(À maneira dos…
Turcos)
Millôr Fernandes
Na ensolarada tarde de abril a jovem
vinha andando pelo campo trazendo à cabeça a bilha d’água fresco recém-apanhada
no córrego (1). Tentava aqui e ali se proteger, sem deixar de andar nesta e
naquela sombra de árvore que marchetava a estrada gramada. Assobiava uma
melodia entre triste e alegre. Eis senão quando do alto da colina, num só
galopar, desce, com a fúria que se acende na raça ao meio-dia, um fauno
completo e acabado no corpo, no espírito e na flautinha. Faceiramente, pôs-se a
acompanhar a senhoritinha no passo e na melodia. Ela tentou não lhe dar
atenção, fingiu ignorá-lo, parou de assobiar, pensou em outra coisa (2). O
fauno, então, disse, num tom de voz de ardor e sinceridade incomparáveis:
− “Tenho paixão por você, Amo-a como
ninguém jamais amou ninguém. Não poderia viver sem você”.
Disse então a moça:
− “Não vejo por que alguém se apaixonaria por mim dessa maneira; eu, sem graça e sem beleza, quando logo ali atrás vem minha Irmã que e a mulher mais linda e encantadora de Bethgarem”.
O fauno olhou e não viu
vivalma:
− “Por que me engana dessa
maneira?”, perguntou.
− “Não vejo ninguém”.
− “Bem”, respondeu a senhoritinha,
“por que queria experimentar a sua sinceridade.
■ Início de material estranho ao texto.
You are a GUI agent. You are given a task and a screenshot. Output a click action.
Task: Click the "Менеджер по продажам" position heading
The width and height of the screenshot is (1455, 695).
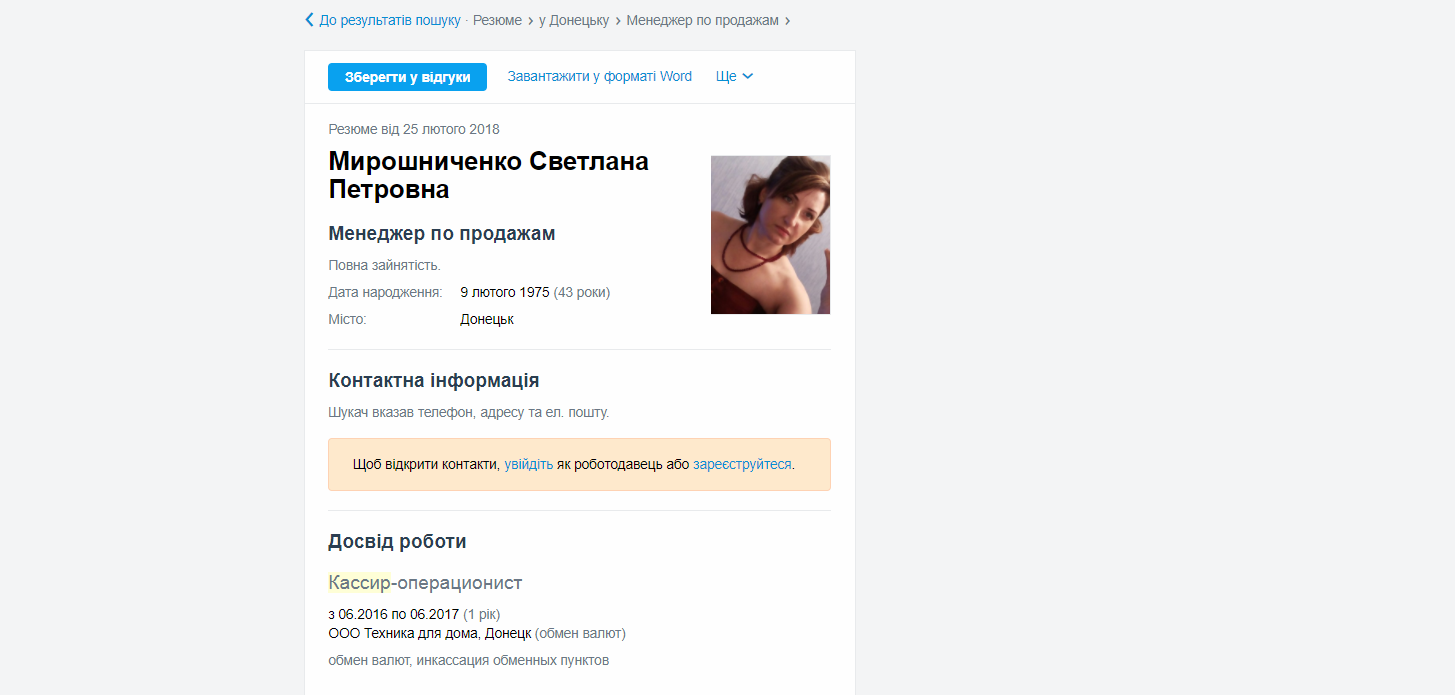coord(441,233)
Se você me amasse realmente não
olharia para trás”.
Moral:
Mais vale um urubu na mão do que um faisão inventado pela
malandra Imaginação do urubu.
(1) “Se me restassem 45 minutos
de vida, usá-los-ia caminhando com as mãos nos bolsos em direção a uma fonte”
(Saint Exupéry)
(2) Diga-se a bem da verdade: foi-lhe difícil.